Slipped (CTG)·(CAG) Repeats of the Myotonic Dystrophy Locus: Surface Probing with Anti-DNA Antibodies

Abstract

At least 15 human diseases have been associated with the length-dependent expansion of gene-specific (CTG)·(CAG) repeats, including myotonic dystrophy (DM1) and spinocerebellar ataxia type 1 (SCA1). Repeat expansion is likely to involve unusual DNA structures. We have structurally characterized such DNA, with (CTG)n·(CAG)n repeats of varying length (n=17–79), by high-resolution gel electrophoresis, and have probed their surfaces with anti-DNA antibodies of known specificities. We prepared homoduplex S-DNAs, which are (CTG)x·(CAG)y where x=y, and heteroduplex SI-DNAs, which are hybrids where x>y or x<y. S-DNAs formed many different species of slipped isomers, as indicated by its multiple electrophoretic species. In contrast, SI-DNAs formed distinct structures, as indicated by the limited electrophoretic species for all possible repeat length pairings. Sister SI-DNAs with an excess of CAG repeats always migrated slower than their sister SI-DNAs with an excess of CTG repeats.
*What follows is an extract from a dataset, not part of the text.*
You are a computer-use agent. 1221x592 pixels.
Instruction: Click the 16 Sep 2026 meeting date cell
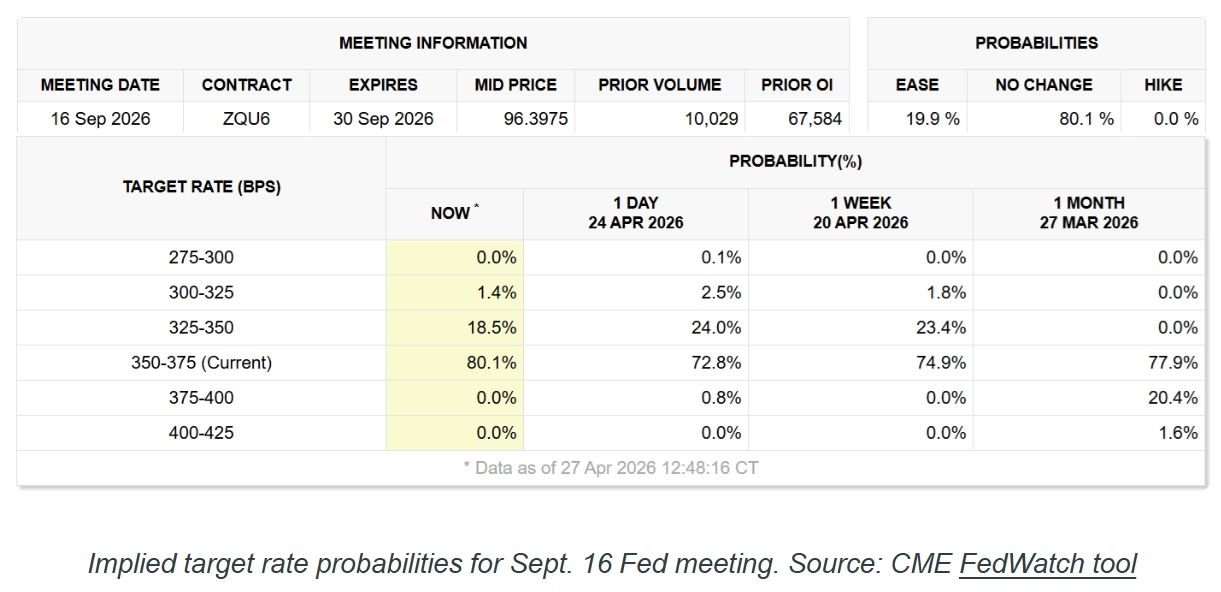[x=100, y=119]
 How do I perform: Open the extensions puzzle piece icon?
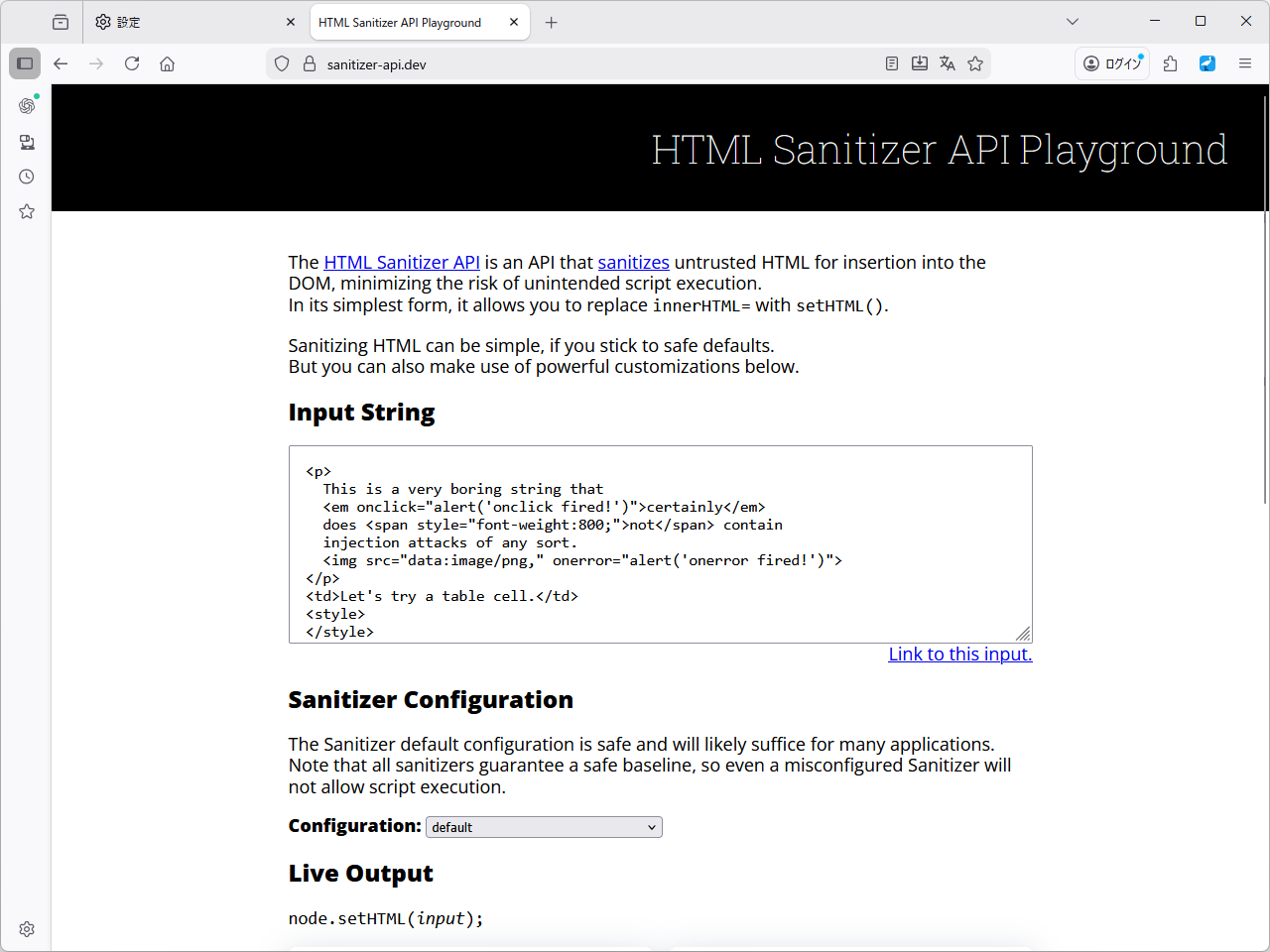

Strikingly, both the propensity to form slipped structures and the pattern of S-DNAs, but not SI-DNAs, varied for similar lengths of CTG/CAG repeats between the DM1 and SCA1 loci, highlighting a role for flanking cis-elements in S-DNA but not SI-DNA formation. Slipped structures bound structure and nucleotide-specific anti-DNA antibodies. Binding of anti-B-DNA antibodies was reduced for both S-DNAs and SI-DNAs relative to their linear forms. SI-DNAs bound anti-Z-DNA antibodies, while both S and SI-DNAs bound anti-cruciform antibodies, revealing shared characteristics between the corresponding DNA structures and slipped DNAs. Such features of the repeats may be recognized by cellular proteins known to bind such structures.